A myriad of institutional and economic factors have contributed to the staggering spike in insulin prices in the US over the years, but some experts argue a lack of market competition in the pharmaceutical industry is to blame. Regulations imposed by the Food and Drug Administration (FDA), for example, can lock out smaller competitors who might be able to provide cheaper alternatives.

“Sometimes what happens in the United States is the FDA requires the pharmaceutical industry to have certain standards of care, and standards are great, but sometimes small businesses cannot enter that market because it’s such a barrier,” John Dombrowski of the Washington Pain Center told RT.

“Maybe we need six companies, maybe we need eight companies” producing insulin, Dombrowski added, “and the way that you do that is to make sure there’s less of a barrier” for new competitors.

Nicole Smith-Holt from the charity T1International, which helps people with type 1 diabetes, told RT that Big Pharma had become notorious for hiking the cost of their drugs for decades.

“There is just no reason why [the drug prices] had been increasing to the point where people are dying because they can’t afford their insulin,” she said.

Smith-Holt described how her own family “has paid the ultimate price of the pharmaceutical companies price-gouging their patients.”

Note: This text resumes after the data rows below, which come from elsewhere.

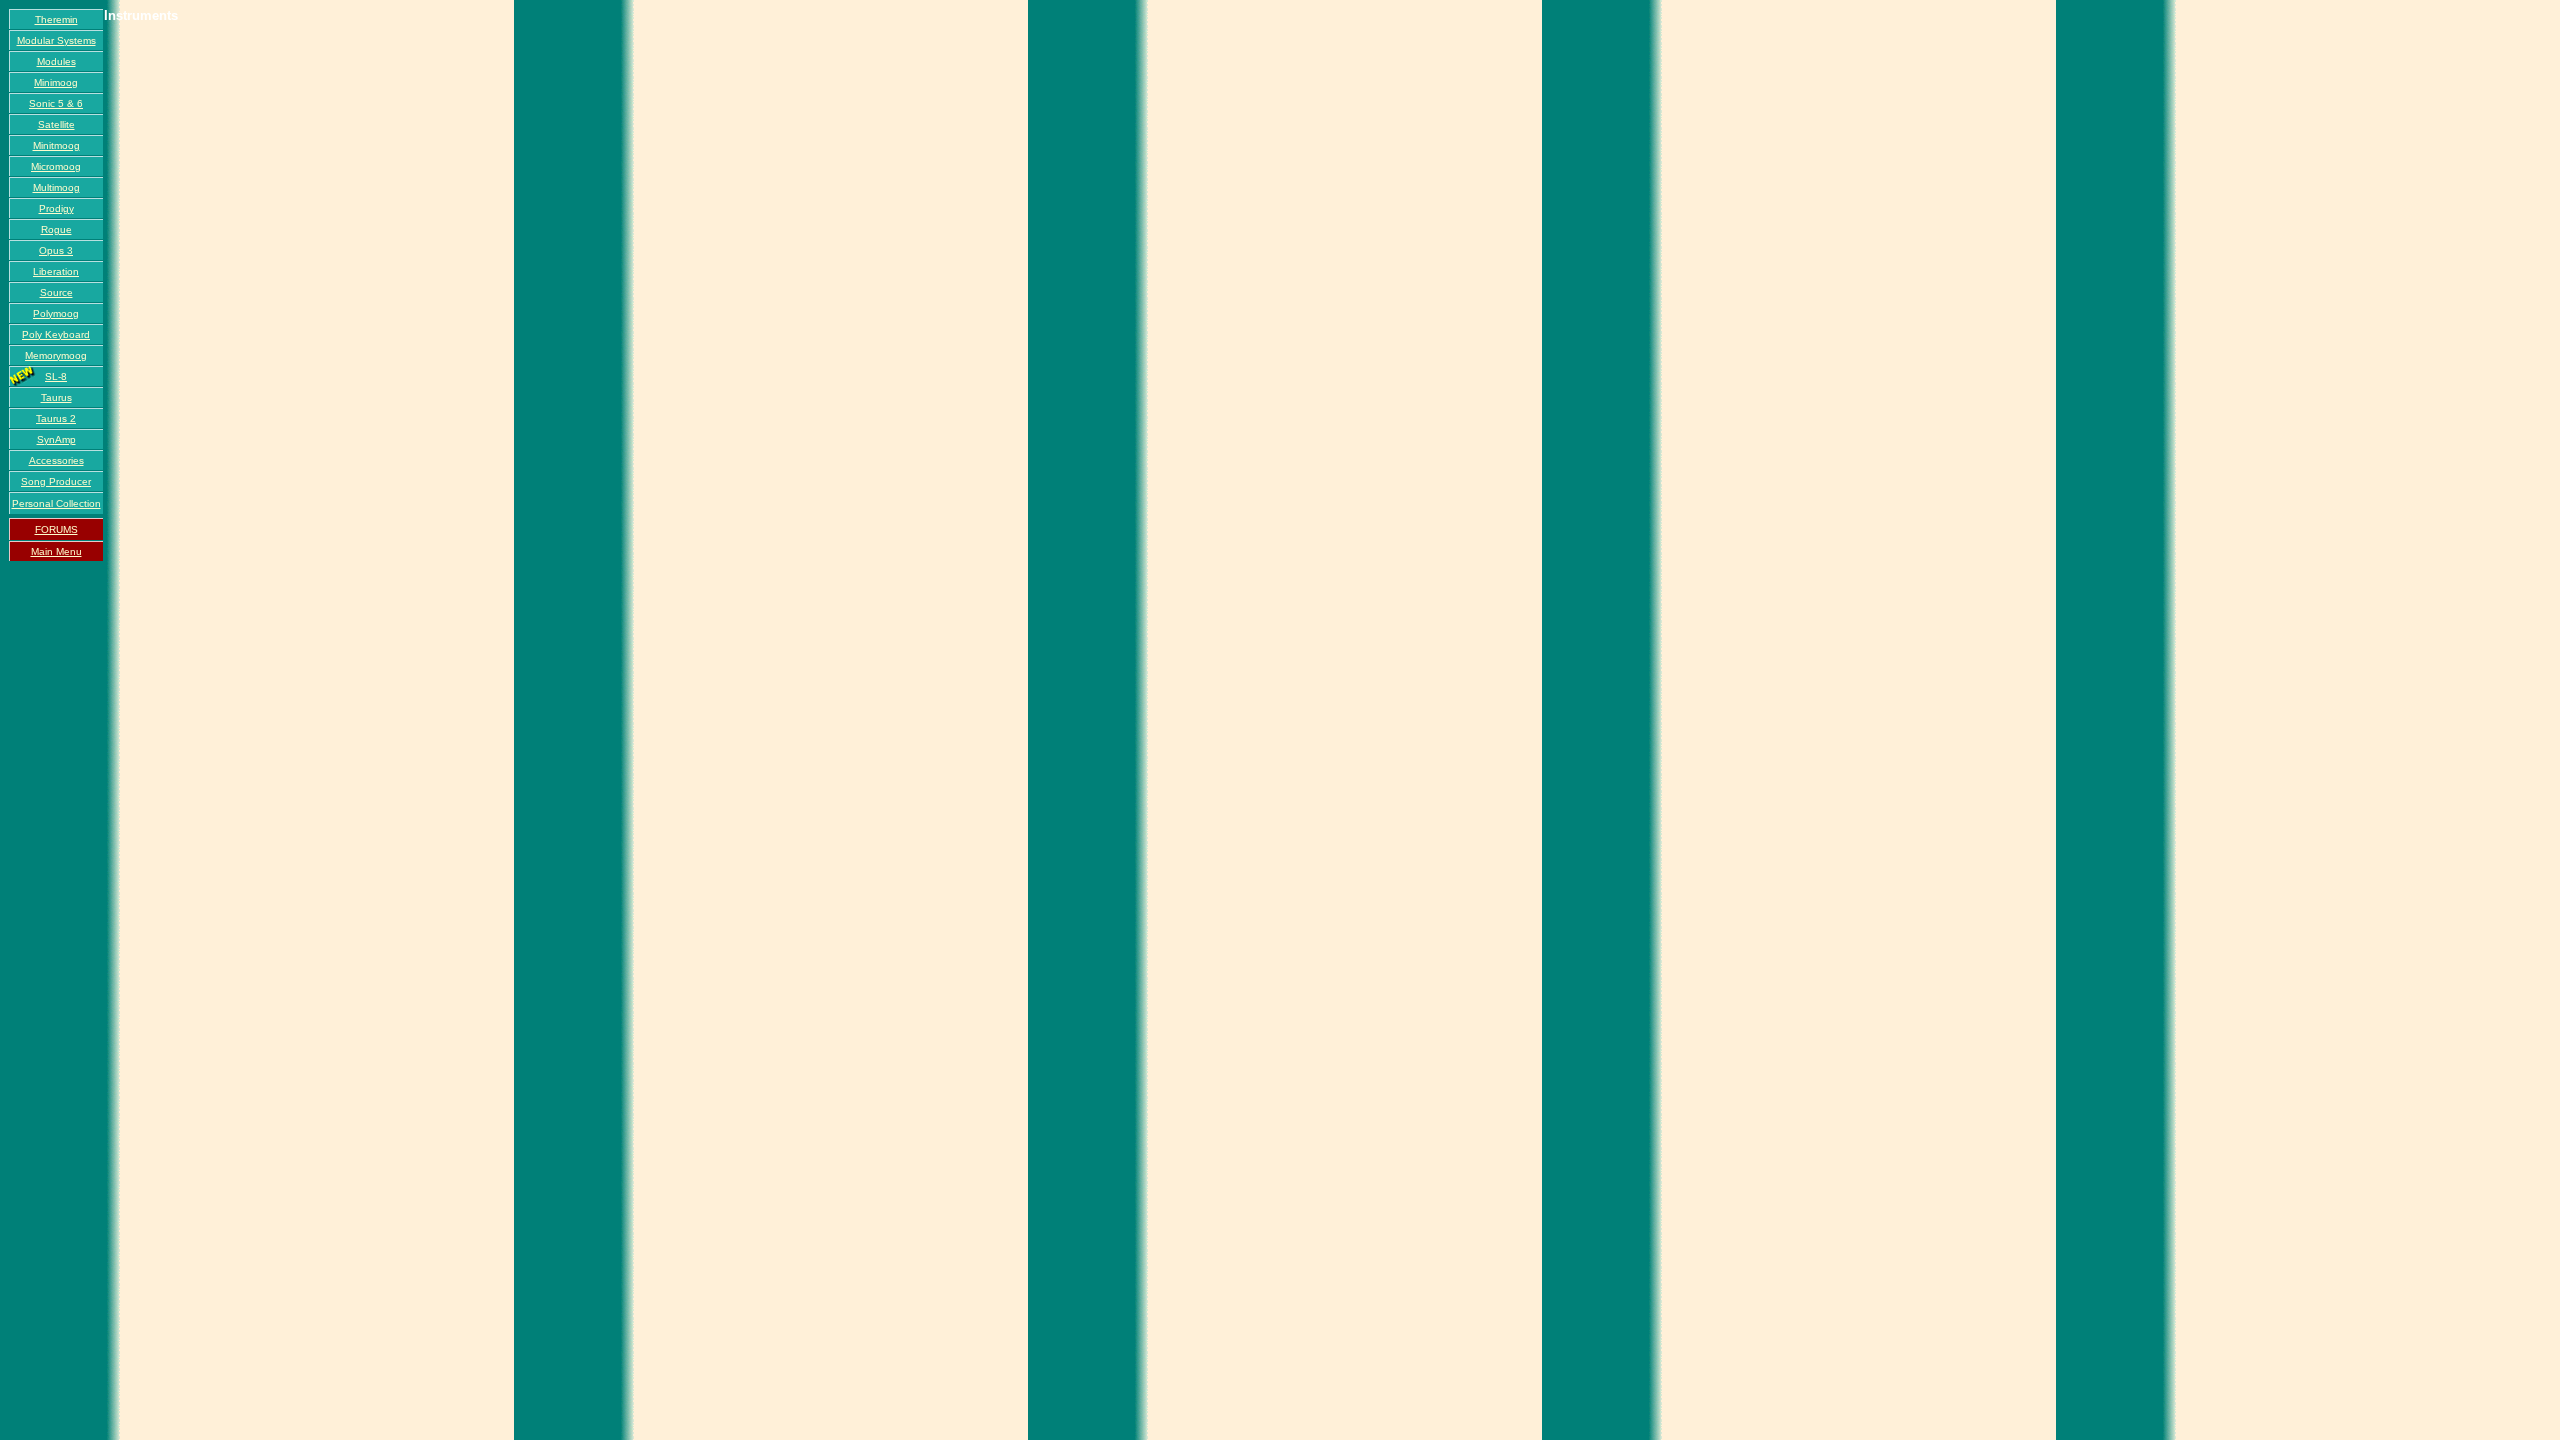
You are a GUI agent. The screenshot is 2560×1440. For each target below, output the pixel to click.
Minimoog (56, 82)
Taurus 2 (56, 418)
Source (56, 292)
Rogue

In 2017, my 26-year-old son died from diabetic ketoacidosis. He was rationing [his insulin] because he couldn’t afford it. The monthly price for his insulin and diabetic supplies was $1,300.

Some 30 million Americans suffer from diabetes, over 7 million of whom rely on insulin, according to the American Diabetes Association (ADA). The ADA estimates that medical expenditures for individuals with diabetes are 2.3 times higher than for those without the condition, given the costs of prescription medications and doctor visits.